# Provided records
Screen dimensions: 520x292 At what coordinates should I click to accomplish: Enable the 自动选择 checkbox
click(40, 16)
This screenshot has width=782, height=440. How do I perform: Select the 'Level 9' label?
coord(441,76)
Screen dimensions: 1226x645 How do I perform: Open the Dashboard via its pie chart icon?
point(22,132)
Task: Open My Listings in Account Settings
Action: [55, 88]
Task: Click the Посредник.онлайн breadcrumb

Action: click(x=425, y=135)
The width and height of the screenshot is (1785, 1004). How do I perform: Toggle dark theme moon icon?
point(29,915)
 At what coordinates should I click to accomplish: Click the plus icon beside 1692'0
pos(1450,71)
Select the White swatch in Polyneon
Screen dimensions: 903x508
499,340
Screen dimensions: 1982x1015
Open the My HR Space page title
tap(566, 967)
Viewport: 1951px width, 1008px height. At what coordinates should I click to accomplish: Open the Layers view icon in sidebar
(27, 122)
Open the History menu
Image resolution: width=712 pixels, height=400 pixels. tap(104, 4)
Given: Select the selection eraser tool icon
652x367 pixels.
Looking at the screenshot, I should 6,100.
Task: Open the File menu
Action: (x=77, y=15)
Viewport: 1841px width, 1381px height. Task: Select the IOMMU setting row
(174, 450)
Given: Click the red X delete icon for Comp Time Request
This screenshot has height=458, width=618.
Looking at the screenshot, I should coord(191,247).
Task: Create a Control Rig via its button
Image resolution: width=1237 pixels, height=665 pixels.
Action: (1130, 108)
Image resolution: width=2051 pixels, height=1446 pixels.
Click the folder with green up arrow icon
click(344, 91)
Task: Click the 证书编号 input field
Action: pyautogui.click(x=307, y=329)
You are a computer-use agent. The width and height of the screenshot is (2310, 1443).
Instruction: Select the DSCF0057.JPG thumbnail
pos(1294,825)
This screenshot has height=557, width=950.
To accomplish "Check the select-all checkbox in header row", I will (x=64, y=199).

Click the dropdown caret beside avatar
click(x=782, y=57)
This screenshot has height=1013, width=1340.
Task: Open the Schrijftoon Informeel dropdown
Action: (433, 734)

# Work instructions
When you answer, return each line of the material exactly as it was written.

# Your solution
Screen dimensions: 520x292 At what coordinates should I click to accomplish: Enable the 自动选择 checkbox
click(40, 16)
This screenshot has width=782, height=440. How do I perform: Select the 'Level 9' label?
coord(441,76)
Screen dimensions: 1226x645 How do I perform: Open the Dashboard via its pie chart icon?
point(22,132)
Task: Open My Listings in Account Settings
Action: [55, 88]
Task: Click the Посредник.онлайн breadcrumb

Action: click(x=425, y=135)
The width and height of the screenshot is (1785, 1004). How do I perform: Toggle dark theme moon icon?
point(29,915)
 At what coordinates should I click to accomplish: Click the plus icon beside 1692'0
pos(1450,71)
Select the White swatch in Polyneon
Screen dimensions: 903x508
499,340
Screen dimensions: 1982x1015
Open the My HR Space page title
tap(566, 967)
Viewport: 1951px width, 1008px height. At what coordinates should I click to accomplish: Open the Layers view icon in sidebar
(27, 122)
Open the History menu
Image resolution: width=712 pixels, height=400 pixels. tap(104, 4)
Given: Select the selection eraser tool icon
652x367 pixels.
Looking at the screenshot, I should 6,100.
Task: Open the File menu
Action: (x=77, y=15)
Viewport: 1841px width, 1381px height. Task: Select the IOMMU setting row
(174, 450)
Given: Click the red X delete icon for Comp Time Request
This screenshot has height=458, width=618.
Looking at the screenshot, I should coord(191,247).
Task: Create a Control Rig via its button
Image resolution: width=1237 pixels, height=665 pixels.
Action: (1130, 108)
Image resolution: width=2051 pixels, height=1446 pixels.
Click the folder with green up arrow icon
click(344, 91)
Task: Click the 证书编号 input field
Action: pyautogui.click(x=307, y=329)
You are a computer-use agent. The width and height of the screenshot is (2310, 1443).
Instruction: Select the DSCF0057.JPG thumbnail
pos(1294,825)
This screenshot has height=557, width=950.
To accomplish "Check the select-all checkbox in header row", I will (x=64, y=199).

Click the dropdown caret beside avatar
click(x=782, y=57)
This screenshot has height=1013, width=1340.
Task: Open the Schrijftoon Informeel dropdown
Action: (433, 734)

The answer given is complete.